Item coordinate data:
* start *

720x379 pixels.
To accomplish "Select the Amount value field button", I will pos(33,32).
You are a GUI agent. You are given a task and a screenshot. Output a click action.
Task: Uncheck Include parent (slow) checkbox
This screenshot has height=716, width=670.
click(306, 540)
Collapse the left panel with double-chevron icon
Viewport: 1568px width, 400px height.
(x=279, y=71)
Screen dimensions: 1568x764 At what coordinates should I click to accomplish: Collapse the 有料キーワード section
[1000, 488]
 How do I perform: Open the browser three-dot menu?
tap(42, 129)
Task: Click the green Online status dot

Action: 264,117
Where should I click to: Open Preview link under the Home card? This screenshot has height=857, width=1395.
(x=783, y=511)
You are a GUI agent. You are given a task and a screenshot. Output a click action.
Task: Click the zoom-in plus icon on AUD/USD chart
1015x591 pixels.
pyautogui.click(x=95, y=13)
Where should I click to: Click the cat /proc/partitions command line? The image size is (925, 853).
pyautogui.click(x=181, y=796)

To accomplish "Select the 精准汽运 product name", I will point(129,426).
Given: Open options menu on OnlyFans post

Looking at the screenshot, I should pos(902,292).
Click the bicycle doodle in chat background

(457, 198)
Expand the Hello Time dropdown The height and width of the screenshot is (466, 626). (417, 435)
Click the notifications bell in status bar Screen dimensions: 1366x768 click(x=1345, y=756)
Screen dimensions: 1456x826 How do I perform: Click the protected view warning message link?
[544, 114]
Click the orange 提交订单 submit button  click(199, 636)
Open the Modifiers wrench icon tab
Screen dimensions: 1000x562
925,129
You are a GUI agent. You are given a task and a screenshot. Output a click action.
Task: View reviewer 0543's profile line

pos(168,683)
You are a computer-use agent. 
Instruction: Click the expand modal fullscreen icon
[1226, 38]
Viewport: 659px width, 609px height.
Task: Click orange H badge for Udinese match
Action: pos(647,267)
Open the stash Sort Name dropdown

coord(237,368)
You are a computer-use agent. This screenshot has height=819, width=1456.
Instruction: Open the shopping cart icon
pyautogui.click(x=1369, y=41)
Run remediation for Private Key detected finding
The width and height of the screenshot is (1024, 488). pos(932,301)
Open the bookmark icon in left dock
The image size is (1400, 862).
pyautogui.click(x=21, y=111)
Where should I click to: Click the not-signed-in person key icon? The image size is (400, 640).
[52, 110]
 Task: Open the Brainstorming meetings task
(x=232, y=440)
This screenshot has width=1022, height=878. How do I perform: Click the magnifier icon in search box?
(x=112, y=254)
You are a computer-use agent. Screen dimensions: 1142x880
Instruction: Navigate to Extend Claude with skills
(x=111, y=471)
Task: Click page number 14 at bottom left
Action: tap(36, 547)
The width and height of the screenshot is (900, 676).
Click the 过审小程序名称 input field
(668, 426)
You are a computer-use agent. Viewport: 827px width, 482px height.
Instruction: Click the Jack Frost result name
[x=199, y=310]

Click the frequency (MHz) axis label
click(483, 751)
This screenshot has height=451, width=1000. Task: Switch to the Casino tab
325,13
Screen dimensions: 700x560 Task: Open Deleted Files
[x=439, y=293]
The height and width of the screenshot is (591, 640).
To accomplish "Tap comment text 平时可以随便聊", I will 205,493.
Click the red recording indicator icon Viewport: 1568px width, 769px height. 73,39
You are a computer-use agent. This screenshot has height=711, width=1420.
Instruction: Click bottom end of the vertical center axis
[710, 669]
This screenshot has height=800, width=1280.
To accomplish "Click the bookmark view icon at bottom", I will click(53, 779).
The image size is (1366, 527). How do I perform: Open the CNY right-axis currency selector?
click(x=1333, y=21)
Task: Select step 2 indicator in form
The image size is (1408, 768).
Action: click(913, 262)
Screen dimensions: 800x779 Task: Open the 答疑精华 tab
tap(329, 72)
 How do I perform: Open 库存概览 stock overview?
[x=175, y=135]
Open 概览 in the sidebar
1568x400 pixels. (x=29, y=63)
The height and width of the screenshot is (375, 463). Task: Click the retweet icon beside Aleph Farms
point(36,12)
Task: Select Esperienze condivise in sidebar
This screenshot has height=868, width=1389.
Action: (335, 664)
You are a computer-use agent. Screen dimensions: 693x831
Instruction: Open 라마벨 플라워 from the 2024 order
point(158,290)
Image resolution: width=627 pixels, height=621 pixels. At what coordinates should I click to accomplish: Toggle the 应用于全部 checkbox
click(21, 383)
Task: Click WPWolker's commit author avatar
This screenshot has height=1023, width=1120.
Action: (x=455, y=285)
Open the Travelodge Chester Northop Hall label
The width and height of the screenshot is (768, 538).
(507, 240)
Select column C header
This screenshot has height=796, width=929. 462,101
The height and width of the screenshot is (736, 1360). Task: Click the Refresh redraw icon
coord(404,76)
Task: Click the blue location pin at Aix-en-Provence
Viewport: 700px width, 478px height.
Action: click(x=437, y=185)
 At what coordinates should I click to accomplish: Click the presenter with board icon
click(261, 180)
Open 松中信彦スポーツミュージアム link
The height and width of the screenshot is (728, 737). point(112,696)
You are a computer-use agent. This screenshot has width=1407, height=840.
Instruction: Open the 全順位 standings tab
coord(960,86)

* end *

WRITTEN REQUEST:
Output the lines of the listing above as a numbered list, starting with the line that contains "Task: Click the blue" and running through the end of the listing, both included. Leave out any blank lines.

REPLY:
1. Task: Click the blue location pin at Aix-en-Provence
2. Viewport: 700px width, 478px height.
3. Action: click(x=437, y=185)
4.  At what coordinates should I click to accomplish: Click the presenter with board icon
5. click(261, 180)
6. Open 松中信彦スポーツミュージアム link
7. The height and width of the screenshot is (728, 737). point(112,696)
8. You are a computer-use agent. This screenshot has width=1407, height=840.
9. Instruction: Open the 全順位 standings tab
10. coord(960,86)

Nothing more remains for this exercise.